3 A Hrasnica non plus, nous n'avons pas pu agir. Mais il y avait là aussi

4 une société, une de sapeurs-pompiers volontaires qui pourraient faire le

5 travail à notre place.

6 Question: Vous avez fait mention de territoires occupés, utilisant les

7 termes que vous avez empruntés. Occupés par quelle force?

8 Réponse: Au début, pour parler des forces, il s'agit de la JNA et puis

9 après, de concert avec les Serbes de Bosnie. Plus tard seulement, ils ont

10 apporté quelques changements dans leurs habits, insignes, cocardes, etc.

11 Entre la JNA et les Serbes de Bosnie, il y avait aussi un lien que nous

12 avons pu observer lorsque Union Invest était en feu; c'est actuellement le

13 siège de hauts représentants internationaux et nationaux. Lorsque le

14 quartier général de Grbavica -il s'agit du quartier général du SDS- nous a

15 convoqués pour aller intervenir là-bas, les véhicules étant à l'aéroport,

16 l'ordre fut donné à un colonel de la JNA de nous autoriser à avoir accès à

17 ces véhicules. Evidemment, ceci ne cadre pas tout à fait avec la période à

18 laquelle vous vous référez, mais cela cadre à ce que vous appelez "liens"
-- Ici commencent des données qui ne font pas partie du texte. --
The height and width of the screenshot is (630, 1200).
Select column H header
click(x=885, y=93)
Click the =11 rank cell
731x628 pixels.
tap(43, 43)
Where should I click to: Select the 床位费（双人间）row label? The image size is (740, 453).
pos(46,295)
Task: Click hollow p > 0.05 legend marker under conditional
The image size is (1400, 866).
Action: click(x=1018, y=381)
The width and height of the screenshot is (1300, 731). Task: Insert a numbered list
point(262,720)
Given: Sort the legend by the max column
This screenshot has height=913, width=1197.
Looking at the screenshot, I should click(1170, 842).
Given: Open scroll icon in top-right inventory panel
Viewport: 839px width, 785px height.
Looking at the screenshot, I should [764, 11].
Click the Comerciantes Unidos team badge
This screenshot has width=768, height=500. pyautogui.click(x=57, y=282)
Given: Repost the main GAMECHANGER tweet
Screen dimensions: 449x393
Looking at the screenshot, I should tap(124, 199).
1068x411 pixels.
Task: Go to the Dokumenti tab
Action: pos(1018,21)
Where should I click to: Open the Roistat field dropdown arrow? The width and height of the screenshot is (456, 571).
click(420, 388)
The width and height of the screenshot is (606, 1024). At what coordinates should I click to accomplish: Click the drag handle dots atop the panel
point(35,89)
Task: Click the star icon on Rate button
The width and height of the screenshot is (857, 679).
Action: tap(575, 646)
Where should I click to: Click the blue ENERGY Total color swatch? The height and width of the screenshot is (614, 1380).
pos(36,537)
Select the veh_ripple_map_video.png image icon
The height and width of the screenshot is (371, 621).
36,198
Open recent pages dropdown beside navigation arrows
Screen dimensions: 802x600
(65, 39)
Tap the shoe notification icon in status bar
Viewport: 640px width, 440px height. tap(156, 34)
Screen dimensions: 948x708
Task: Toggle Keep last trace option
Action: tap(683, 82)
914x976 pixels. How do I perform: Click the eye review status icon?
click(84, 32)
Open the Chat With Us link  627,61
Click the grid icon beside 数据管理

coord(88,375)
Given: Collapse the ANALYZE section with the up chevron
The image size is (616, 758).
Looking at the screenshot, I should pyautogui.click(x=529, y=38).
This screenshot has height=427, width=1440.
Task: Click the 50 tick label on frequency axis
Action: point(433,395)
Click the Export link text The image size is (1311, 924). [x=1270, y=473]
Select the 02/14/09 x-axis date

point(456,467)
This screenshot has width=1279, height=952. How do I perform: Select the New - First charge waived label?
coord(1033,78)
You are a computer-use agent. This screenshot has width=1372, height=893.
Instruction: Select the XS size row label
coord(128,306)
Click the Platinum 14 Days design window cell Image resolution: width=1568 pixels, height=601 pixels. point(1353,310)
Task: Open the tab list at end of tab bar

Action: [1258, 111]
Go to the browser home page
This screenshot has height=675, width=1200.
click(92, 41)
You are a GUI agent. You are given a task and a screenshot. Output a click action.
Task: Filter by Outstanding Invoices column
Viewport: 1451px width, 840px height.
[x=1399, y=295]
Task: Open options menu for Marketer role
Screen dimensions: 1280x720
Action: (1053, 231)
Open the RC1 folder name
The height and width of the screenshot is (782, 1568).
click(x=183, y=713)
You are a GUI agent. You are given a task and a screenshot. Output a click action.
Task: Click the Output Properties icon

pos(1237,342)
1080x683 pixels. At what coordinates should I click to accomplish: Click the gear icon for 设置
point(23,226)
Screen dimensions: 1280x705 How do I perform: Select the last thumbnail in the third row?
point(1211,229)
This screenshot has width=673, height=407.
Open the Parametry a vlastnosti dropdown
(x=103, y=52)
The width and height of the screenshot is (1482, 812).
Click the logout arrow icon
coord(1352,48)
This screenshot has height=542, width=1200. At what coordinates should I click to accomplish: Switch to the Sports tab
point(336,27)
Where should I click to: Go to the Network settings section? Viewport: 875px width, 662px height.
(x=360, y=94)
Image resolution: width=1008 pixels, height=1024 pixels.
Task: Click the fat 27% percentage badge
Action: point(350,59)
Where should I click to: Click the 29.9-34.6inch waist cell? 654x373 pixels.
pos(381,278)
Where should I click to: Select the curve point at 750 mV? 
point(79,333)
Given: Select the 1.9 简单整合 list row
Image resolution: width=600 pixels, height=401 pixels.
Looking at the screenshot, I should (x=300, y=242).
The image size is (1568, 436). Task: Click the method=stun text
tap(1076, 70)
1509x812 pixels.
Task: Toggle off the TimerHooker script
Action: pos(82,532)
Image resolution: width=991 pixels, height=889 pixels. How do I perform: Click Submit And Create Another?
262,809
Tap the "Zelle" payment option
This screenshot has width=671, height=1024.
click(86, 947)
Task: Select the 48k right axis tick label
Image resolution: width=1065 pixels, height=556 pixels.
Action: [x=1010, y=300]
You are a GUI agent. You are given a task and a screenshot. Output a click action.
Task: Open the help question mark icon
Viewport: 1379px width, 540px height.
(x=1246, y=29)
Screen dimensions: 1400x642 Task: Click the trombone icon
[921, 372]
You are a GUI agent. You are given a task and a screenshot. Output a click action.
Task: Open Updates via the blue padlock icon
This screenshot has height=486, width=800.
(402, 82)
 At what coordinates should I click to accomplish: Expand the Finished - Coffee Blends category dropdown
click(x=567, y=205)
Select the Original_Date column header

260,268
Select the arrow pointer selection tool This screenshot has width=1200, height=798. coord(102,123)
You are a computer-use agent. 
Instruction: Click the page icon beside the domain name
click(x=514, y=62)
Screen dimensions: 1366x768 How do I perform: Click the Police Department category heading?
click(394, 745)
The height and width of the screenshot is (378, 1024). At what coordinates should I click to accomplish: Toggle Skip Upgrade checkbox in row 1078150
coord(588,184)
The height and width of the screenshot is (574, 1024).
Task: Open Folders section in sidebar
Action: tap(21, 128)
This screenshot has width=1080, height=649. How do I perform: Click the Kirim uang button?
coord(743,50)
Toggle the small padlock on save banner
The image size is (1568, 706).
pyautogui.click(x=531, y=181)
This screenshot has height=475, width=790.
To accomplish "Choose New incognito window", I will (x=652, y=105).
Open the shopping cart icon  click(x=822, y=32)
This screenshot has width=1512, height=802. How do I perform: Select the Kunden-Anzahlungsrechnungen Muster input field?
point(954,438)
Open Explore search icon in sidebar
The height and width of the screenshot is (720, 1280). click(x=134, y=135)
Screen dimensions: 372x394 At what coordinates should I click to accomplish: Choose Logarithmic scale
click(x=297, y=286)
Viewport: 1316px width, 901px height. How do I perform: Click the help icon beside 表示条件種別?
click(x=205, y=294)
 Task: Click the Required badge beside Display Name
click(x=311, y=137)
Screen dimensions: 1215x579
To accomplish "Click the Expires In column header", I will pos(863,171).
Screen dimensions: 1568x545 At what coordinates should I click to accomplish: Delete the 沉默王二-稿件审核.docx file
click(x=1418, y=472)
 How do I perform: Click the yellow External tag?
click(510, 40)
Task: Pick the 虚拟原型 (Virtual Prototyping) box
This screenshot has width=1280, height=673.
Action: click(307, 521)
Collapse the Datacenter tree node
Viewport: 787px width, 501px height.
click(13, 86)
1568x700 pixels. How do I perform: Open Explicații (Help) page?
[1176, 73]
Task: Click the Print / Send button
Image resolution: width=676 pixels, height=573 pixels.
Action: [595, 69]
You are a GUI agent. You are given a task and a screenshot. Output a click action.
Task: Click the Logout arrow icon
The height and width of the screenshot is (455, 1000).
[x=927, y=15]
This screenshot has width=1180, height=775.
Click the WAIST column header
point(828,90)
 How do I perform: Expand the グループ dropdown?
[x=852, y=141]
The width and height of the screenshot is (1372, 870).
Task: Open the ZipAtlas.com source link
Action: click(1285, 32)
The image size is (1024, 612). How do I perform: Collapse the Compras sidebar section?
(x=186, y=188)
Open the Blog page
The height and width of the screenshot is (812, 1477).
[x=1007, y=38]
19 qu'il y avait entre les deux parties.

20 Question: Est-ce donc juste, Monsieur Jusufovic, de dire que la brigade de

21 sapeurs-pompiers intervenait dans les zones qui se trouvaient sous le

22 contrôle de l'armée de Bosnie-Herzégovine?

23 M. Jusufovic (interprétation): Oui, exactement. C'est de cela qu'il

24 s'agit.

25 M. Mundis (interprétation): Merci, Monsieur Jusufovic.

Page 6547

1 A ce stade, le conseil de l'accusation n'a plus de question à poser.

2 M. le Président (interprétation): Maître Pilipovic, est-ce vous qui allez

3 contre-interroger le témoin?

4 Mme Pilipovic (interprétation): Oui, mais nous nous attendons à une

5 compréhension de la part de la Chambre d'instance à l'intention de mon

6 collègue s'il souhaitait, lui aussi, poser quelques questions.

7 M. le Président (interprétation): Oui, cela sera autorisé. Bien sûr, vous

8 ne pouvez pas le faire simultanément mais l'un après l'autre,

9 successivement. Essayez, s'il vous plaît, de respecter le temps de parole

10 qui a été exploité par l'accusation. Je dis cela parce que, hier, le

11 contre-interrogatoire s'était fait un peu plus long. Je ne suis pas

12 intervenu pour ma part, mais d'entrée de jeu, je vous demande d'y faire

13 attention. Peut-être serait-il mieux de le dire tout de suite.

14 A vous de procéder, Madame.

15 (Contre-interrogatoire du témoin, Mesud Jusufovic, par Me Pilipovic.)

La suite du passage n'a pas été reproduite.